Surprisingly, the intergenerational transmission of problematic SM use has been scarcely investigated. From an intergenerational perspective, it is likely that PFU in parents increases the risk to develop both PFU and SA concerning SM use in their offspring. For example, PFU in children might be developed via social learning and imitation of problematic parental behaviours in Facebook (Bandura, 1977, Burke et al., 2013), whereas SA concerning SM use in the offspring might represent the effect of the children’s overinvolvement in Facebook and of their excessive reliance on this social media to affirm a positive social identity (Casale & Fioravanti, 2015). An excessive emotional investment on Facebook use to develop a positive self-image, in turn, might be further reinforced by observing a parental excessive or otherwise inappropriate use of this SM.

2. The current study

Further research is needed to clarify the role of problematic SM use in the development of SA symptoms among adolescents.

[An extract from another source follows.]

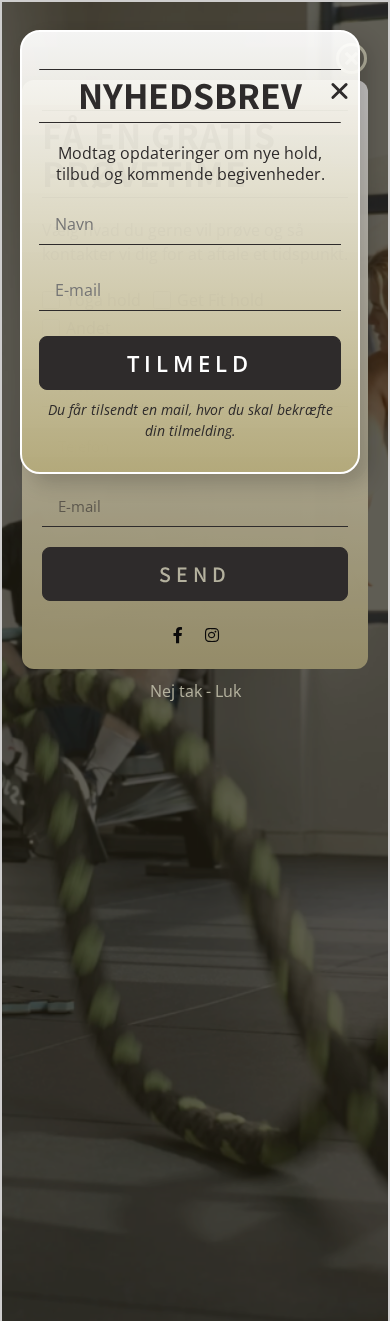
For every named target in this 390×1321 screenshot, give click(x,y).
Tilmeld (190, 363)
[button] (339, 90)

In fact, adolescence is a particular time in the life of an individual for the creation of personal identity, in which experimentation in one’s own behaviour takes place in all existing social spaces. Thus SNSs become places where adolescents test new forms of interaction, and in which problematic media use could be linked with SA concerns.

Therefore, in the present study, we aimed to analyse the relationship between problematic SM use and SA according to a somewhat different logic than what has been observed so far in the literature, hypothesizing that problematic behaviour on SM could affect SA. In this context, we hypothesized from a developmental and transactional perspective that PFU in mothers could affect the development of SA concerning SM use in their offspring. We also investigated the opposite effect (i.e., that adolescents’ PFU may increase SA concerning SM use in mothers) because we believed it deserved empirical testing, regardless of its unlikelihood.

Accordingly, in this study, we tested the actor–partner effect of PFU in mothers and their offspring on SA concerning SM use in the couple via an actor–partner interdependence model (APIM; Kashy & Kenny, 2000), which examines the reciprocal influence of the members of a couple.

3. Method

3.1. Participants

One hundred and fifty-two couples of mothers (mean age = 43.70; SD = 4.60) and their offspring (mean age = 13.70; SD = 0.55; 42.7% female) participated in this study. The racial/ethnic breakdown of the sample was: 90.9% Caucasian, 6.5 Africans, 2.6% Asian. The dyads were recruited in a school context. Students from eleven classes (8th and 9th grade) and their mothers were contacted, after approval of the study by the dean of the school. We informed the participants about the aim of the research (no incentives were given) and their mothers provided written informed consent. Of 200 eligible dyads (mothers and their adolescent son or daughter who both used Facebook), 152 completed the questionnaires entirely. Forty-eight couples were excluded from the study because only the mother or the son completed the questionnaires. Students were contacted during school hours, and they were asked to respond to a questionnaire concerning their SNS use. The maximum time allowed for compilation was thirty minutes. Each student was asked to bring home a copy of the questionnaire and ask his or her mother to fill it. The questionnaire was delivered to one of the teachers, and then returned to the researchers. We assigned a key code for each couple and made the questionnaires anonymous. All procedures performed were in accordance with the ethical standards of the institutional research committee and the Helsinki declaration.

3.2. Measures

3.2.1. Social anxiety concerning social media use

SA concerning SM use was assessed with the 21-item Social Anxiety Scale for Social Media Users (SAS-SMU; Alkis et al., 2017). The scale measures SA concerning SM platforms by examining different dimensions such as shared content anxiety, privacy concern anxiety, interaction anxiety, and self-evaluation anxiety. An example item from this scale (1 = never to 5 = always; α = 0.88) is, “I am concerned about being ridiculed by others for the content I have shared.”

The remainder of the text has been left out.